Directors noted that most but not all heavily indebted countries would experience a decline in their debt service to the Fund over the next decade, mainly because of the introduction of highly concessional lending through the SAF and the FSAF. There was broad agreement that ESAF terms were consistent with sustainable debt-service burdens for most heavily indebted countries and that it would be appropriate to continue to provide assistance through the FSAF, provided that the revolving nature of the Fund’s resources and the institution’s monetary mandate were respected.

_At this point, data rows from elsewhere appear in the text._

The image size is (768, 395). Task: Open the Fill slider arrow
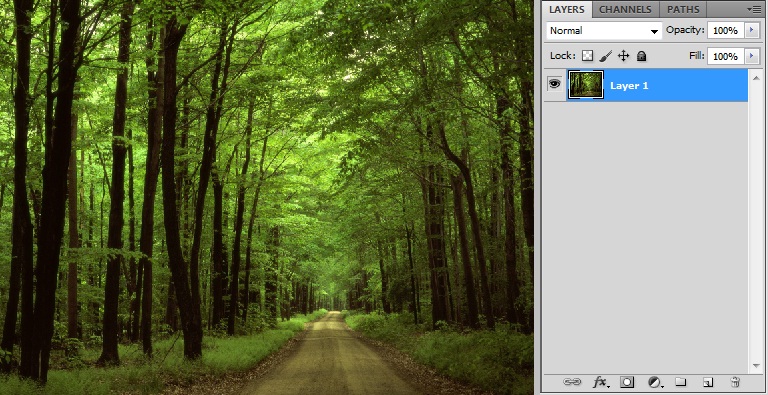coord(752,56)
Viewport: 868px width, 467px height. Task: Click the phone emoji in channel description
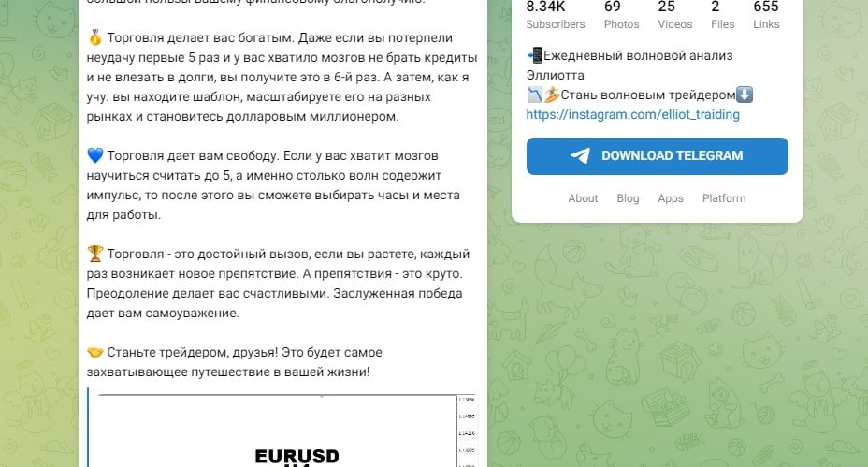(535, 55)
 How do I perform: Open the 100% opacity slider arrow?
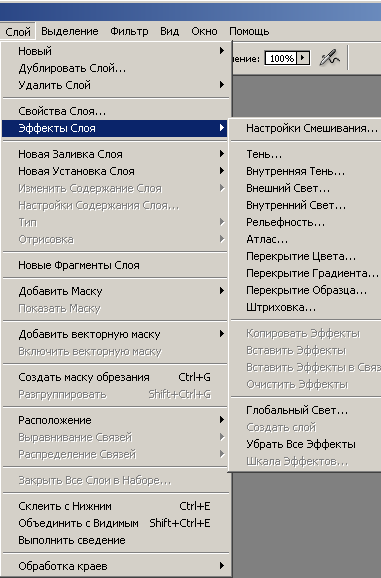pyautogui.click(x=303, y=58)
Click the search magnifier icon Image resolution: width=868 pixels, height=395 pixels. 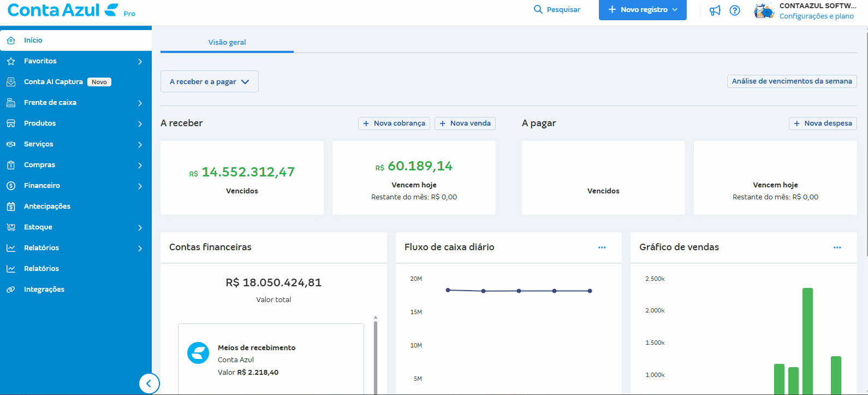point(538,10)
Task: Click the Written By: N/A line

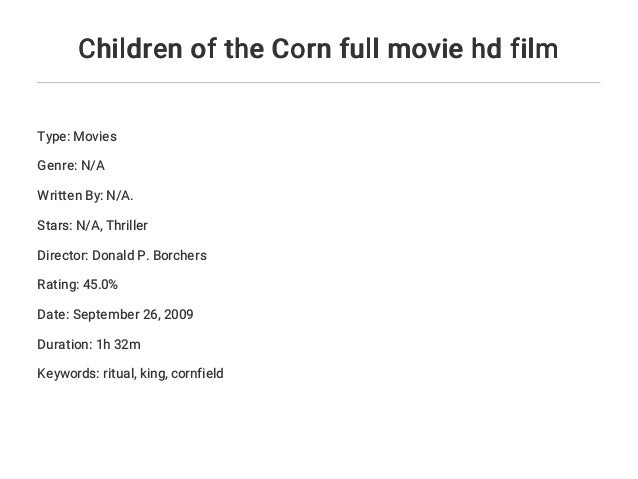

Some Directors were of the view that the Fund would need to do more.

In April, Directors considered possible modalities for continued Fund involvement in low-income countries, including the most heavily indebted ones, through the ESAF. Directors broadly agreed that there would be a need for a continuation of ESAF-type concessional operations; most also were ready to explore the possibility of a self-sustained ESAF financed through resources expected to reflow to the Special Disbursement Account (SDA) from the ESAF Trust Reserve Account beginning in the year 2004, according to current projections.

Most Directors welcomed early consideration of possible ways to finance ESAF-type concessional operations in the interim period between the end of 1996, when full commitment of ESAF Trust resources is expected, and 2004, when resources from the SDA would become available. It was noted that some uncertainty attached to the likely timing of full commitment of existing ESAF Trust resources, and consideration was given to the usefulness of exploring with present FSAF Trust creditors the possibility of an earlier transfer of resources to the SDA by reducing the coverage of claims on the ESAF Trust Loan Account.

Directors also explored modalities for funding the loan component of ESAF assistance; most supported giving further consideration to combining various funding alternatives, including the use of the General Resources Account (GRA), although some did not favor this approach. Suggestions were made on possible sources of funding for the subsidy component, including transfers by members of resources refunded from the second Special Contingent Account (SCA-2), bilateral funding, and the investment income from the profits of the sale of some of the Fund’s gold. Some Directors were firmly opposed to gold sales, but interest was expressed in further discussion of the role of gold in the Fund.

Directors discussed several options for dealing with the problems of countries with a heavy debt overhang, including the possibility of extending maturities for ESAF loans for a category of countries eligible for ESAF assistance. However, most Directors considered that the Fund could best assist those countries facing continuing heavy debt burdens and balance of payments problems by ensuring that ESAF resources continued to be available on present terms. This would enable the Fund to tailor its financing to the situation of individual members while maintaining conditionality and continuing to monitor members’ policies over what might be prolonged periods. Nevertheless, a few Directors felt that this approach would not adequately address the problems related to debt overhangs and the need of members for assurances that debt service to the Fund would be kept at manageable levels. In the view of these Directors, further consideration should be given to the possibility of an extension of maturities.

In its April 1995 communiqué, the Interim Committee took note of the Board’s discussion of the multilateral debt of heavily indebted poor countries and stressed that multilateral lending to these countries should be on appropriately concessional terms. The Committee agreed that continued Fund support for the poorest developing countries on ESAF terms would be desirable, and it requested the Board to examine the options for continued financing and adapting of the ESAF.